By Nolan Silbernagel
David Phelps
Kim Klement-USA TODAY Sports

It is always hard to gauge how a player will do in the regular season solely based off of their performance in Spring Training. Teams and players obviously want to put up impressive numbers in the preseason, but that does not necessarily mean it will translate over to when the games actually matter.

Numbers can be so easily skewed, both negatively and positively, in the early going of the preseason as hitters only get one or two at-bats a game and pitchers throw for only two or three innings.

However, as the regular season draws closer, the workload begins to increase for the players, which makes it so they have to perform in similar, real-game situations.

That workload was increased for New York Yankees pitcher David Phelps today when he took the hill against the Tampa Bay Rays. Phelps is in a heated battle with Michael Pineda for the last spot in New York’s rotation and saw his innings limit increase from three to five.
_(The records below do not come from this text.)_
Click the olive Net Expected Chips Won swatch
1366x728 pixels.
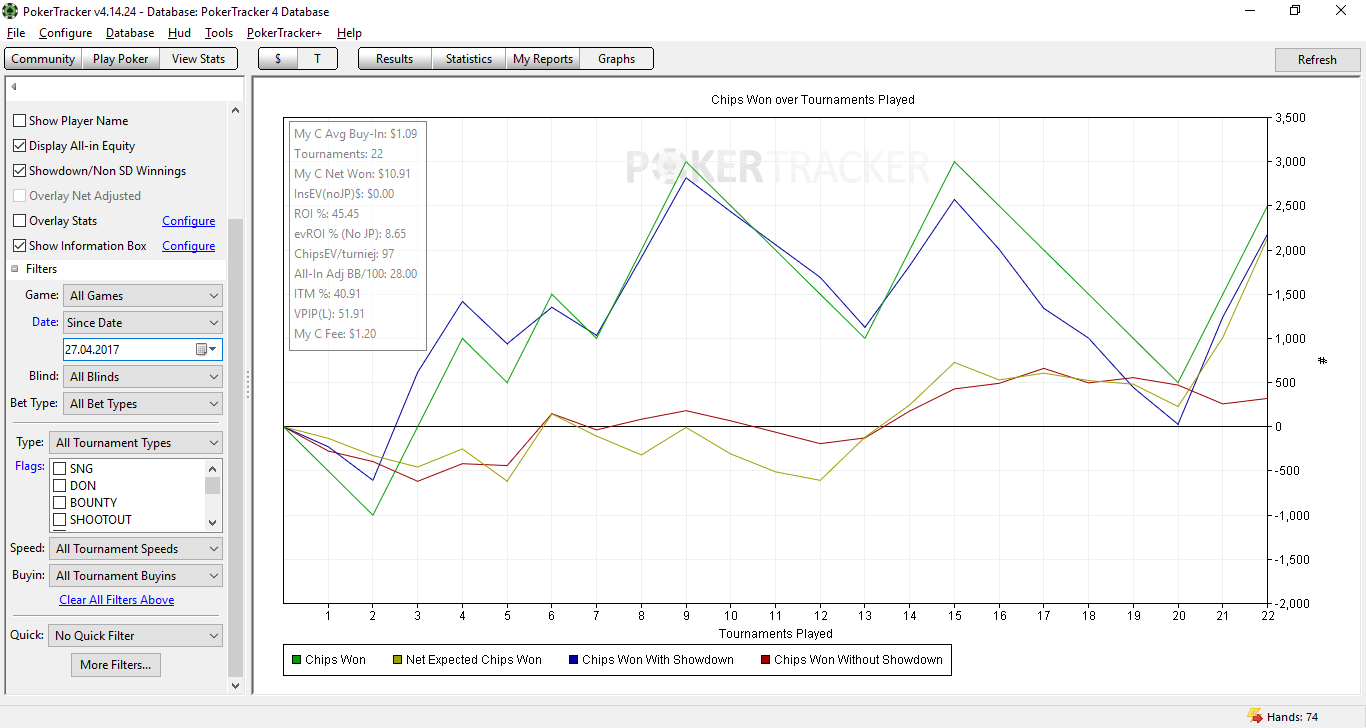(397, 660)
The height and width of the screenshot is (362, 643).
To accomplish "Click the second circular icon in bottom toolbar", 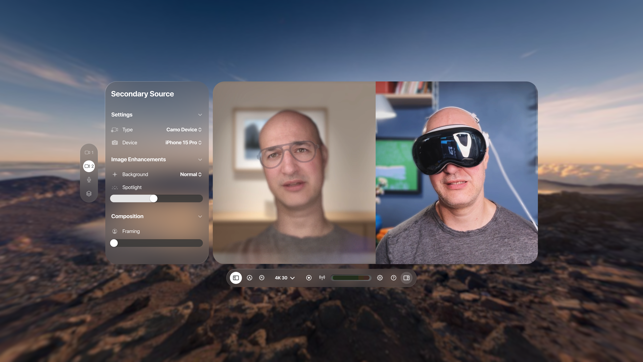I will point(249,278).
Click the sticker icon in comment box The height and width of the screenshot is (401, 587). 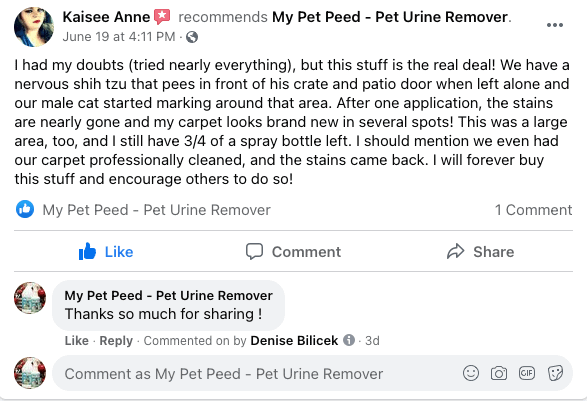point(555,373)
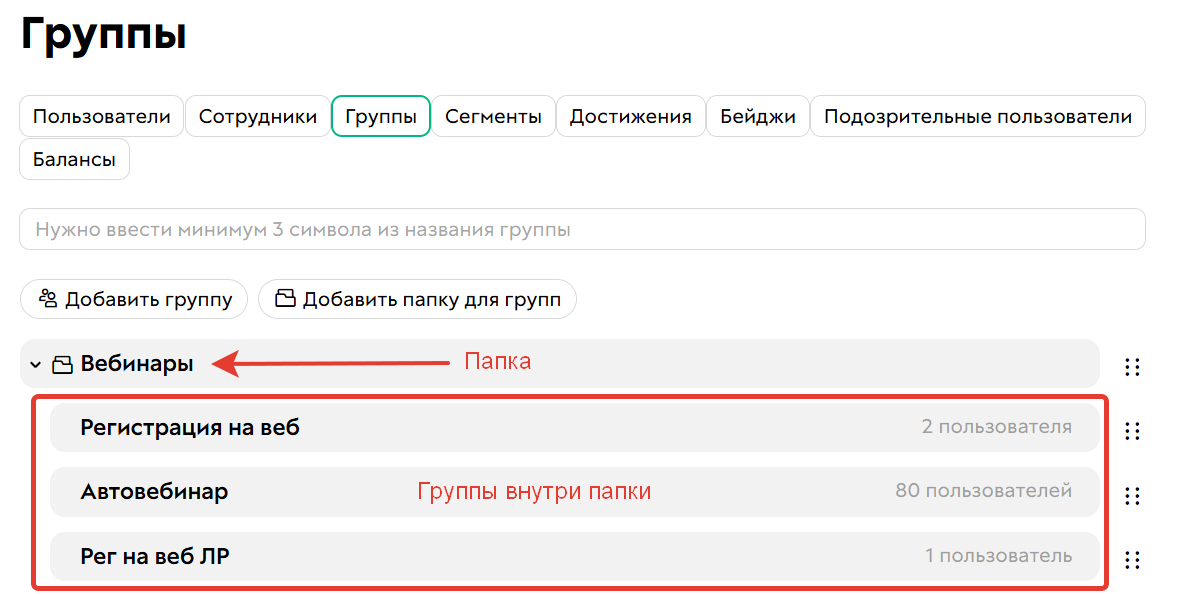Viewport: 1188px width, 595px height.
Task: Select the 'Сегменты' tab
Action: pos(493,115)
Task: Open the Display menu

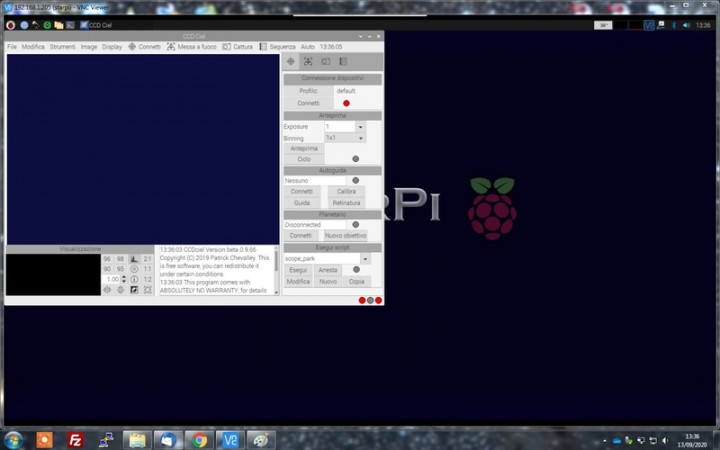Action: 112,47
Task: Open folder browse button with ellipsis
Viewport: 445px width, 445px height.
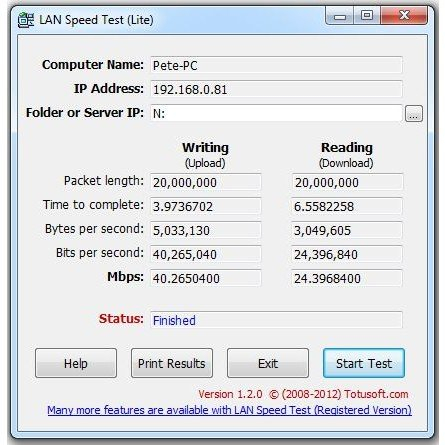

This is a huge step for a pitcher in Spring Training as five innings is the requirement for a starter to register a win and is seen as the minimal a starting pitcher should go for his team during the regular season.

Phelps was able to rise up to this first challenge of spring as he allowed only three hits, no walks and no runs over five shutdown innings of work.  This was a huge improvement from his last start in which he allowed twice the amount of base runners (six) in almost half the innings (2.2).

This was undoubtedly a huge step for Phelps as he makes his push for the fifth spot in the Yankees’ rotation. The biggest concern with Phelps’ last start was if he gave up that many base runners in such a short start, then what would he do when he had to go five innings? Apparently, the answer to that was he was able to focus in and pitch better.

The question of who will win the last spot in New York’s rotation is far from being answered, but this start absolutely helped Phelps’ case moving forward.